Pues bien, ¿dónde queda el derecho preferente de los padres a la educación de los hijos, y el marco de la moral y las buenas costumbres para la enseñanza, si el Estado a espaldas de los padres fomenta el desorden sexual de los menores de edad y les da la consabida píldora?
IV. Incursión en el Código Penal. A mayor abundamiento, nos parece que con la medida se incurre por sus autores y ejecutores en el delito tipificado en el art. 373 del Código Penal, que sanciona a “los que de cualquier modo ofendan el pudor o las buenas costumbres con hechos de grave escándalo o trascendencia”.

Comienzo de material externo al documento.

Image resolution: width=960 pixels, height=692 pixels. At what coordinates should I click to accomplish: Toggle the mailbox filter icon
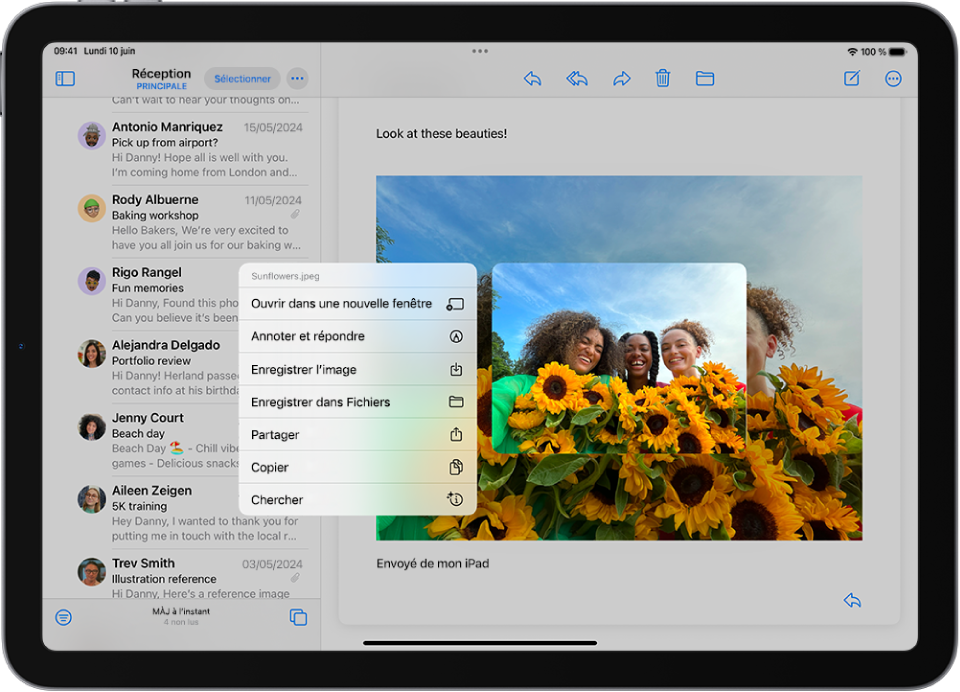(64, 617)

V. No vale el fin de disminuir los abortos. Ello porque el fin no justifica los medios y, luego, porque la píldora en referencia puede causar el aborto, y porque el fomento del desenfreno y la simiente de mal que importa la medida que se critica, multiplicando el desorden, aumentará los abortos en aquellos casos en que la píldora falle. Lo que debe hacer el Estado es fomentar la educación moral según la ley natural y no pretender regular la fertilidad e invadir la autonomía familiar, pretensiones ambas que son inconfundiblemente totalitarias. Bien le estaría oír a Platón cuando quiere “imponer esta ley, que exige que se obedezca a la Naturaleza en esta cópula destinada a la procreación;… que no se dé muerte deliberadamente al género humano; que no se siembre sobre rocas y piedras, donde la semilla nunca echará raíces en que la naturaleza consiga su reproducción…”. (Leyes, 839 a-b).

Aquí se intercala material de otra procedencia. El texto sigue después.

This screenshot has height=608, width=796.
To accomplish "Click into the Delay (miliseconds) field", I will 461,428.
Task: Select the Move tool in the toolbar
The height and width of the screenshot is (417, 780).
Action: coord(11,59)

José Joaquín Ugarte Godoy, Profesor de Derecho Civil Universidad Católica de Chile
Noviembre 2nd, 2006 a las 23:19
Quiero apoyar la reflexión seria y fundamentada del Profesor Ugarte. Respecto del primer punto, es interesante considerar que el ISP solicito a la la facultad de medicina de la PUC un estudio sobre posibles efectos abortivos del levonorgentrel, entregado por dicha facultad en diciembre del 2004, en el cual se confirma esa posibilidad. Los facultativos de dicha Universidad, por iniciativa personal, dieron a conocer este estudio, cosa que en su momento no hizo el ISP ni el Ministerio de Salud. ¿Qué hacer ante la duda? ¿Tomar estas medidas “equitativas” se salud publica o fomentar una educación de calidad que invierta en las personas?. Uno de los principio básicos de la filosofia del derecho, que hoy es vulnerado, es garantizar el bien común, siendo el Estado y sus productos el que esta al servicio de las personas y no éstas al servicio del Estado. Hoy existe una fuerte tendencia a la cosificación de las personas, sobretodo de los jovenes, al prescindir de sus Padres en la formación valorica. Sin duda que este debate (que hubiese sido enriquecedor previo a medidas arbitrarias)pone en evidencias contradicciones del sistema político; se discute en educación sobre la participación de los padres. Hoy, en cualquier sistema educativo, cuando un alumno realiza determinado acto, se solicita la presencia del Apoderado ¿Por qué en este tema se prescinde de ellos? Espero que esta reflexión contribuya a crear una sociedad de calidad, donde equidad signifique igualar pero hacia arriba y no hacia abajo.
Abril 28th, 2008 a las 23:45
Los que están a favor de la píldora no lo dicen muy alto para no parecer demasiado liberales y los que están en contra tampoco para no parecer demasiado conservadores, por eso, antes de dar pie a un profundo debate sobre el tema, prefieren esconderse tras diversos estudios científicos.